/---

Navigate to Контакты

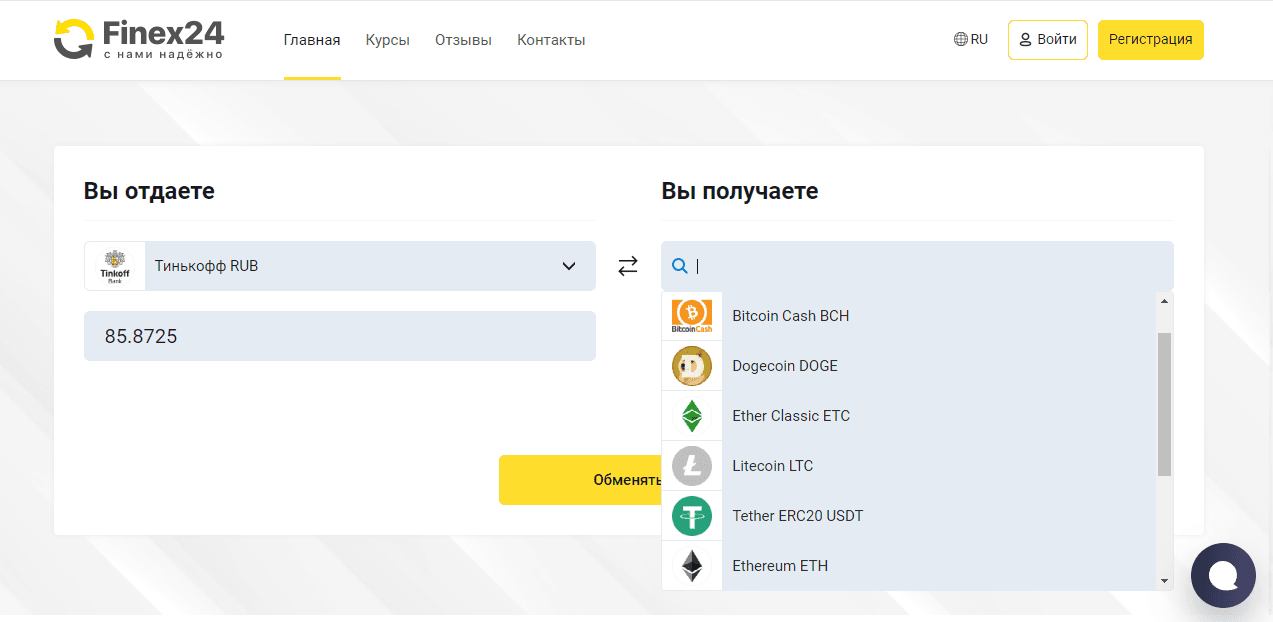(x=551, y=40)
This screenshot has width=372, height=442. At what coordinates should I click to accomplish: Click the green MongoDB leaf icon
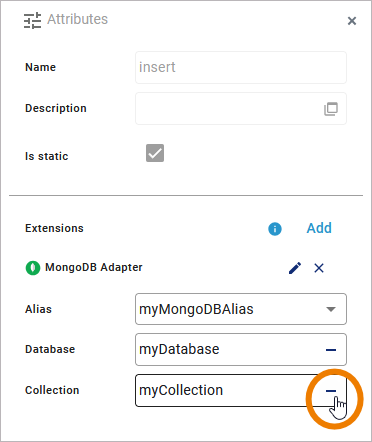pyautogui.click(x=33, y=268)
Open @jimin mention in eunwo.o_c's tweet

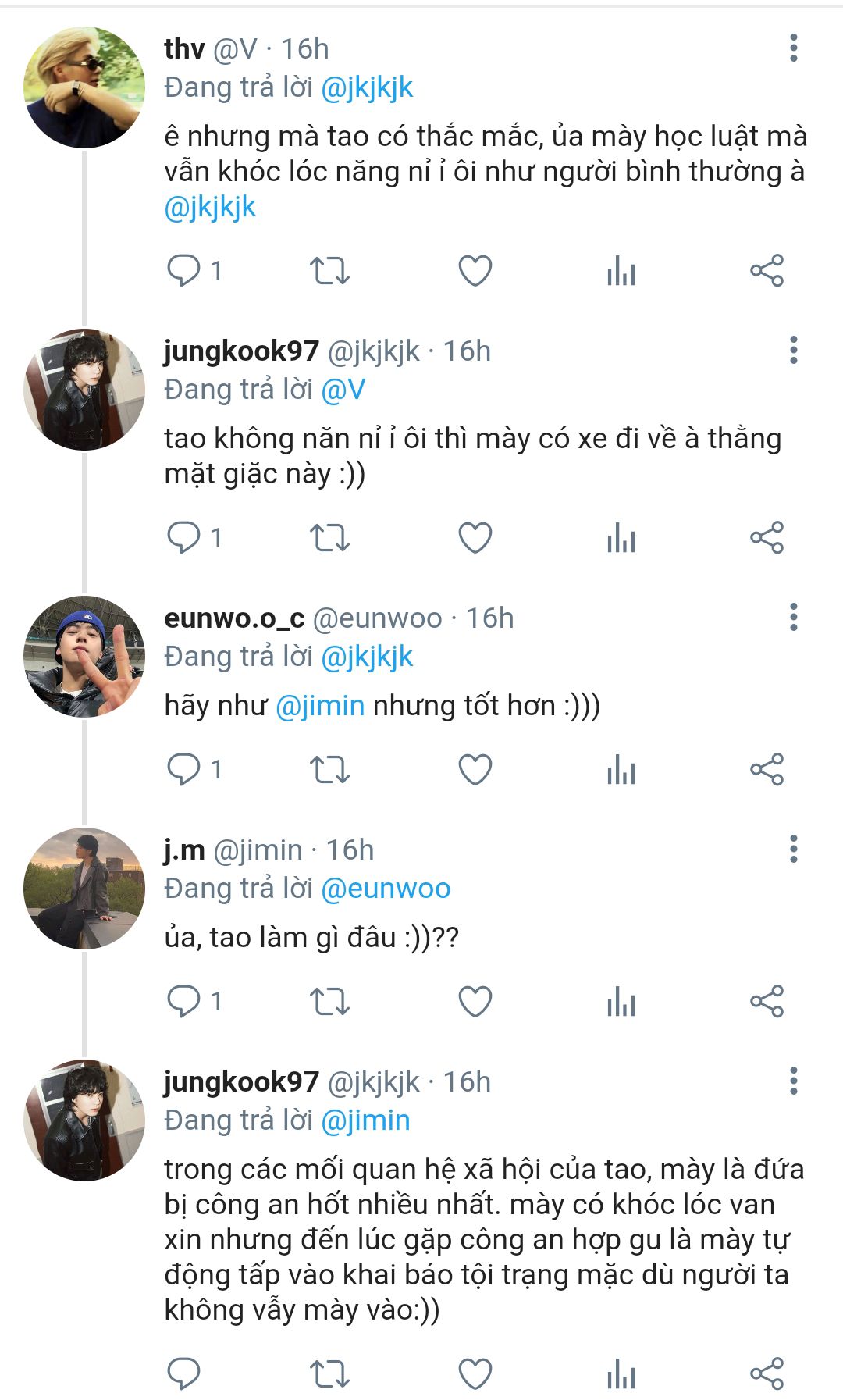pyautogui.click(x=320, y=706)
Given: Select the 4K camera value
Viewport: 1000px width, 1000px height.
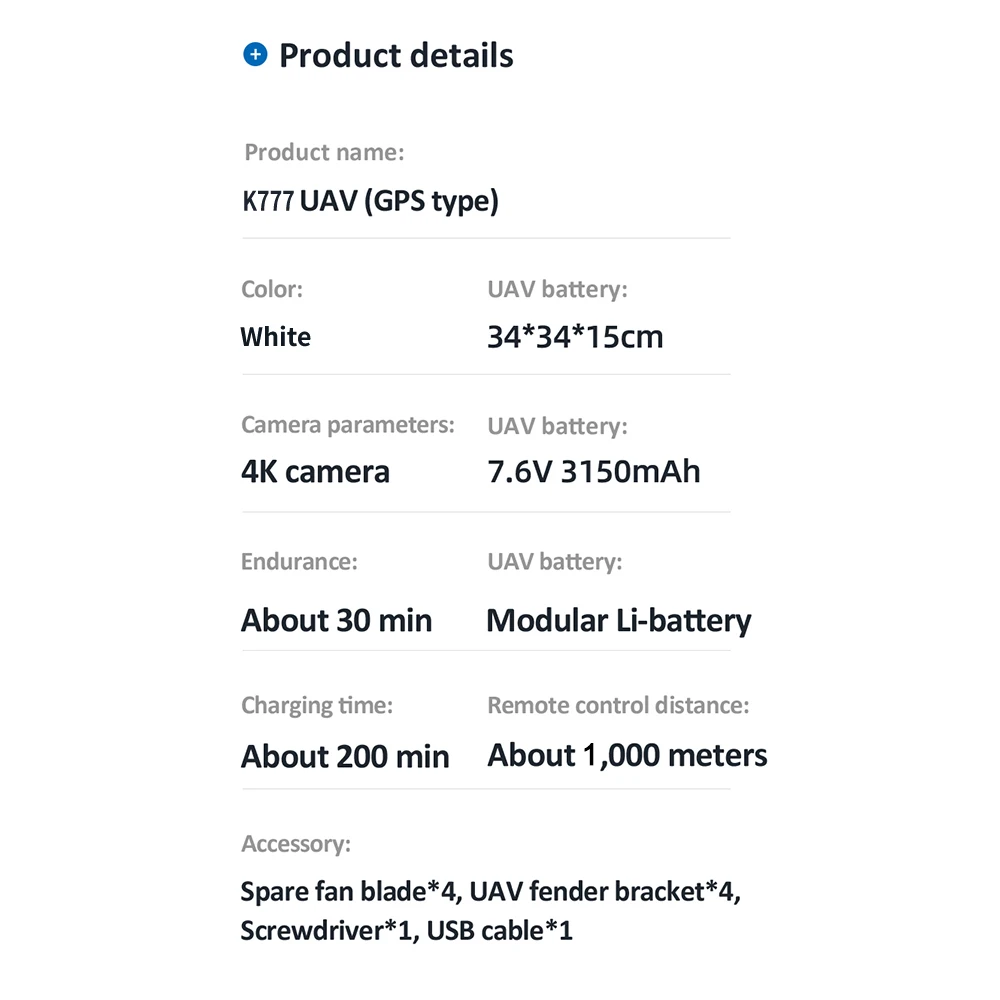Looking at the screenshot, I should pyautogui.click(x=315, y=472).
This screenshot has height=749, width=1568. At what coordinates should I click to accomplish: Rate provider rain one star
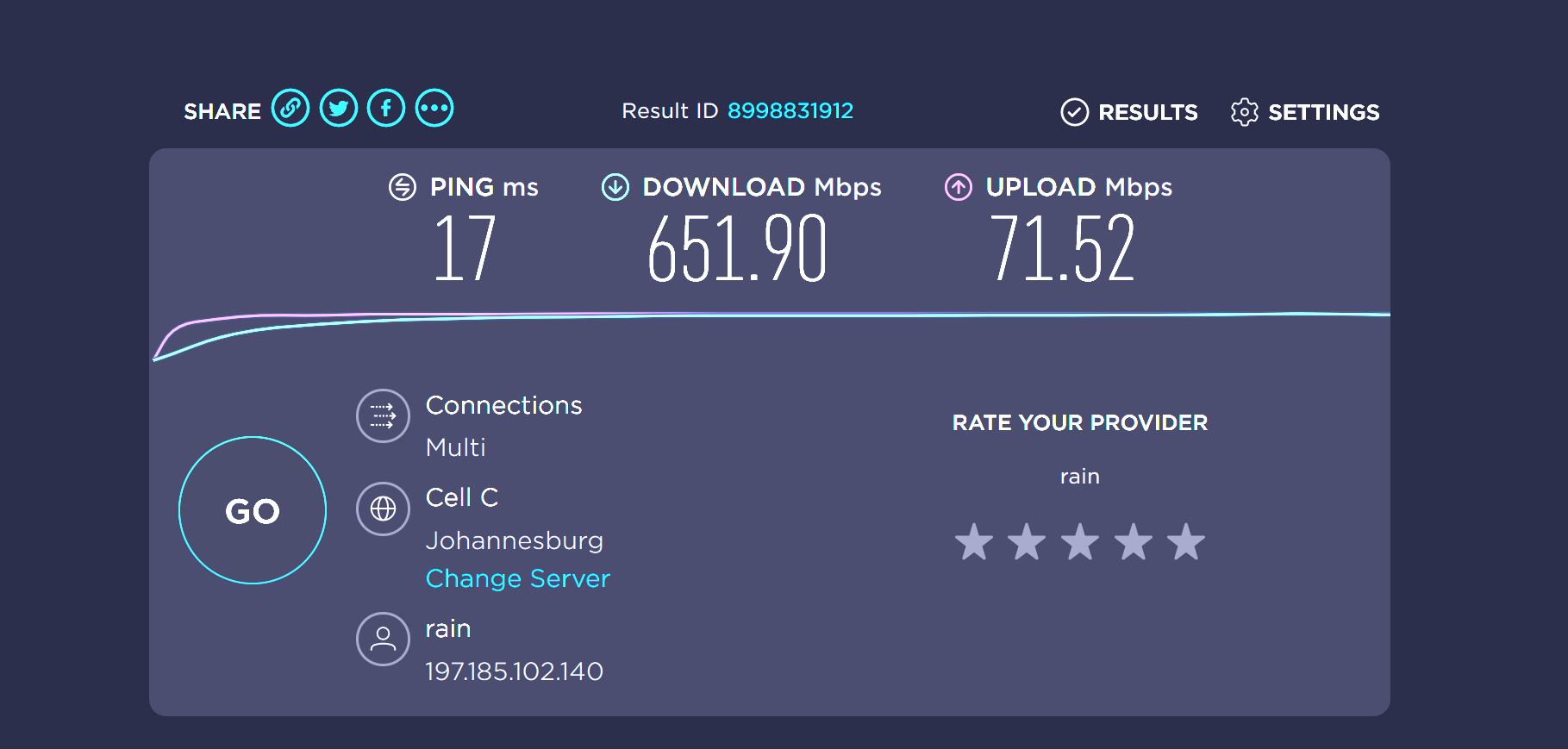click(x=974, y=542)
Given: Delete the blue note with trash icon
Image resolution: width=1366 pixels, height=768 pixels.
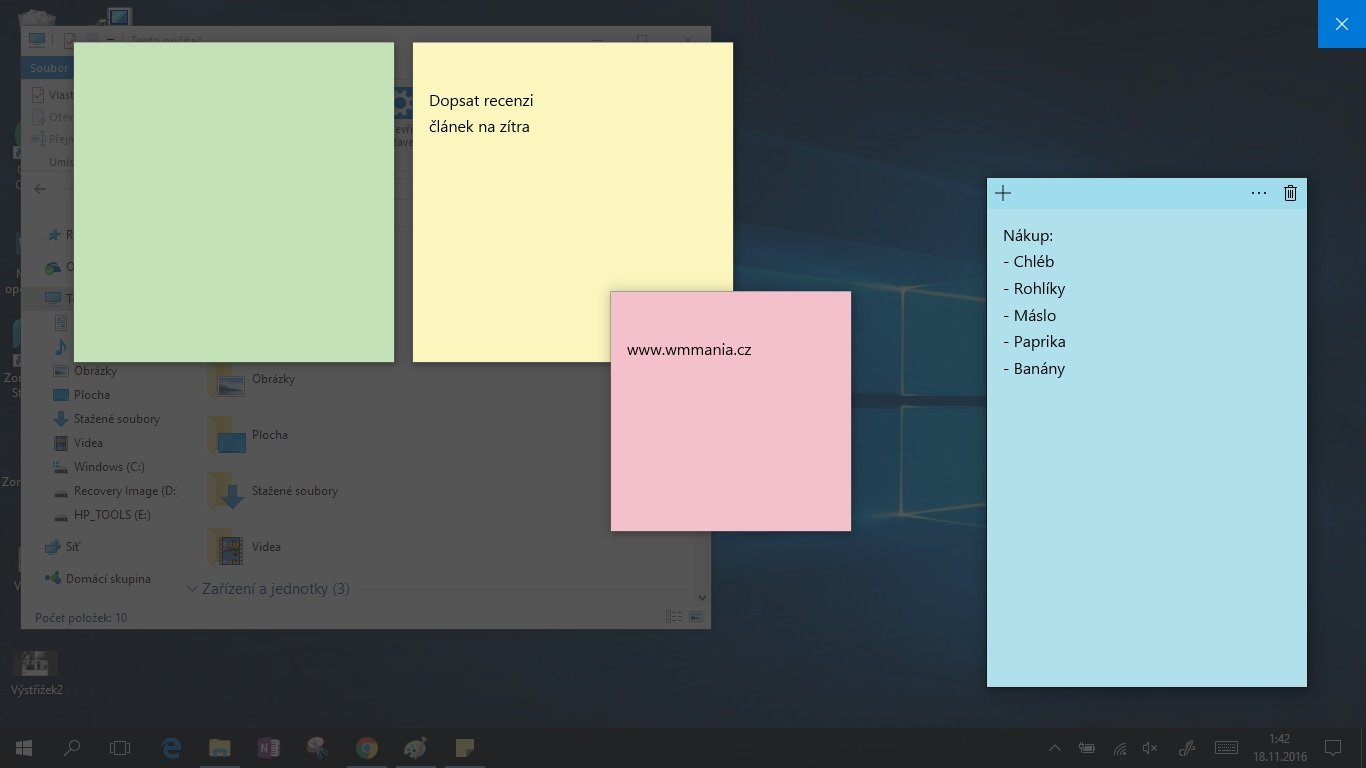Looking at the screenshot, I should pyautogui.click(x=1290, y=193).
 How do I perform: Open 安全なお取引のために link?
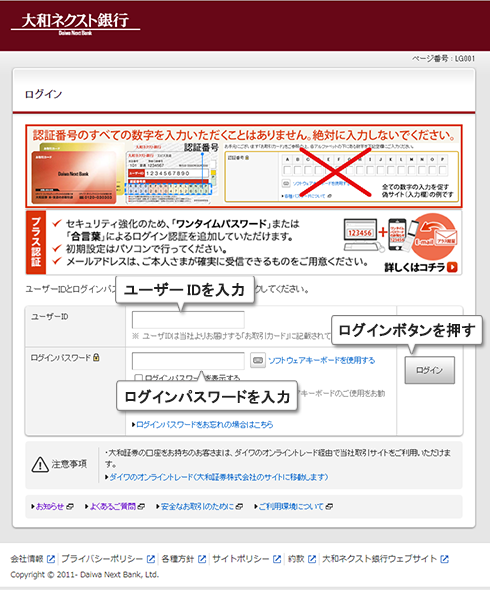click(x=197, y=507)
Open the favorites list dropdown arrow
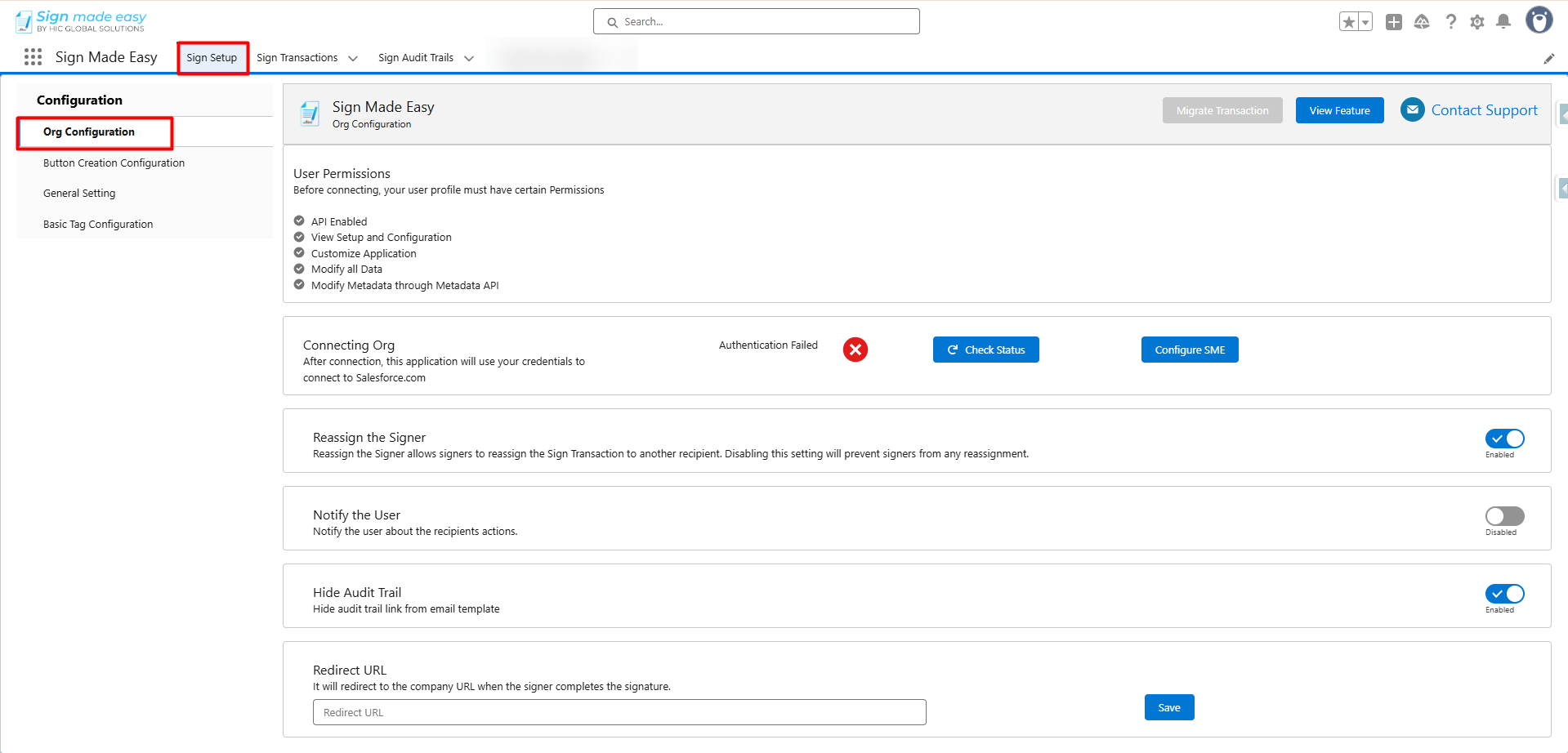The image size is (1568, 753). pos(1365,22)
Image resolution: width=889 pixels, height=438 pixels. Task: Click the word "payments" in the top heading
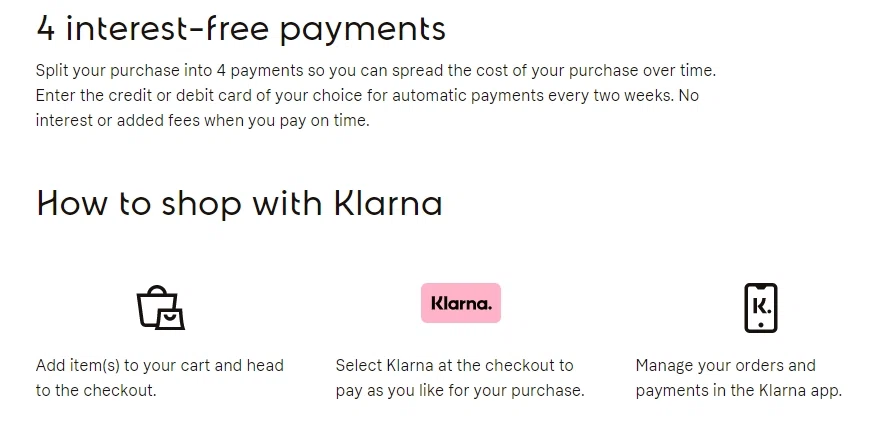coord(362,30)
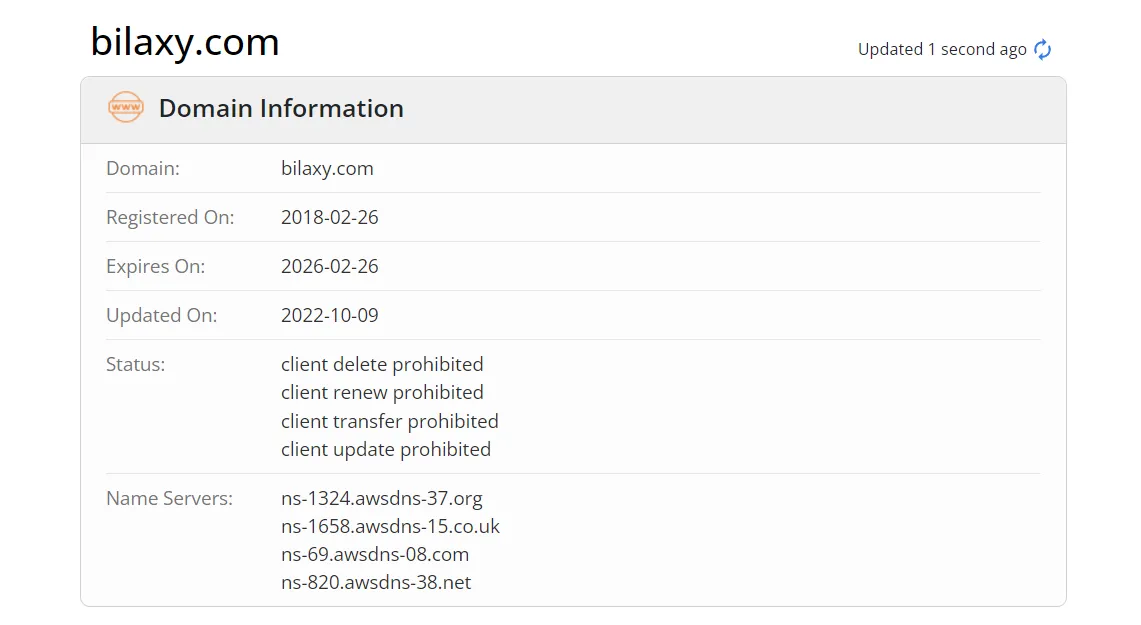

\---

[Exercise aim]:
Check every line of the records above for the string "Given". Copy those that hold it.

[The completed task]:
Given: Select the 4K camera value
Given: Delete the blue note with trash icon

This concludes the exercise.